The stronger GDP fits with the better news recorded recently in the jobs market since the middle of 2015. There was some concern that the jobs data were ‘wrong’, given the economy appeared to be soft, but with GDP expanding at a decent clip, there are less reasons to doubt the reliability of the labour market data. If the economic growth momentum continues at the current pace, the peak in the unemployment rate for this cycle has probably passed.

The bigger question than the GDP result is what is ahead for the economy?
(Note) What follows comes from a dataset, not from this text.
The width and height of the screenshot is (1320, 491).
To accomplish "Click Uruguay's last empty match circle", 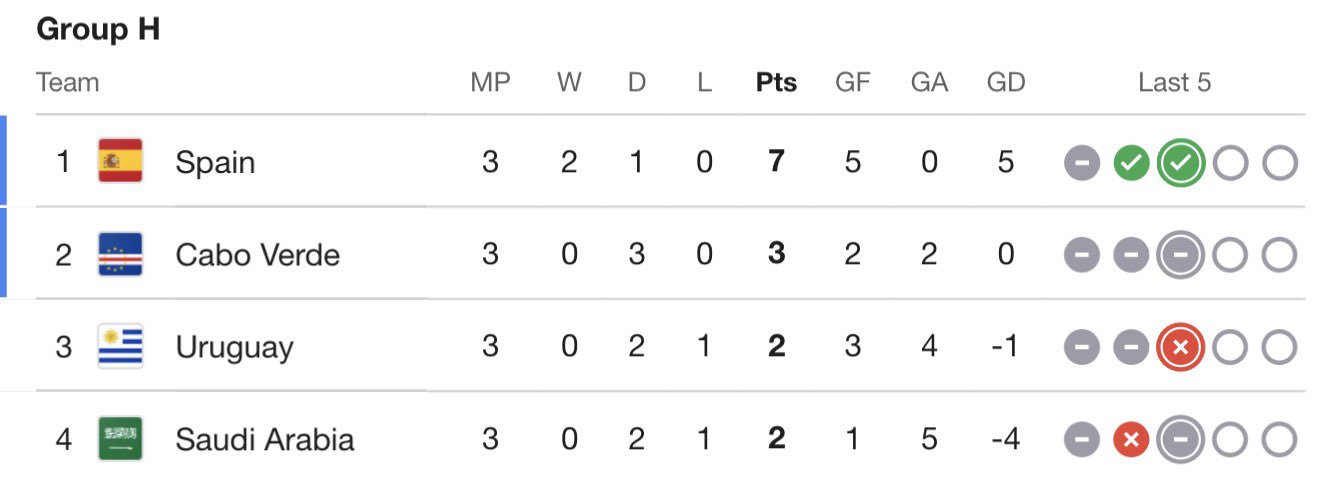I will tap(1279, 347).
2016 looks like being a year of stronger economic growth. The low interest rates still in place and a very low Aussie dollar, the key drivers of the economy are clearly very positive. This alone will underpin a decent economic expansion. To be sure there appears to be some offset to these positive drivers from the recent renewed decline in commodity prices, but the negative impact of these declines is close to running its course with global economic growth tilting higher. Commodity prices have already fallen a lot meaning further sharp and importantly protracted lower levels for commodity prices is unlikely.

This is especially the case with the signs of decent rates of economic growth being registered in the global economy.
If business investment, currently very weak, can find a floor during 2016 as the non-mining sector picks up steam, real GDP growth could easily reach – and exceed – 3% by the end of 2016.

For interest rates, it means interest rate cuts are very unlikely. Frankly, there is no need for lower interest rates if the economy is on the up.

The RBA yesterday seemed quietly pleased with the momentum of the economy, albeit with inflation a little too low for their comfort.
Which begs the question if interest rates are not going down, when will they be going up? Clearly, it is too early to be seriously suggesting that the RBA will be lifting interest rates any time soon.

But if we see another two quarters where GDP growth is 0.9% or so, if the unemployment rate dips towards 5.5% and the inflation rate by mid 2016 is on the rise, in the latter part of 2016 the RBA just might be wanting to take away the super easy monetary policy settings with a small lift in interest rates.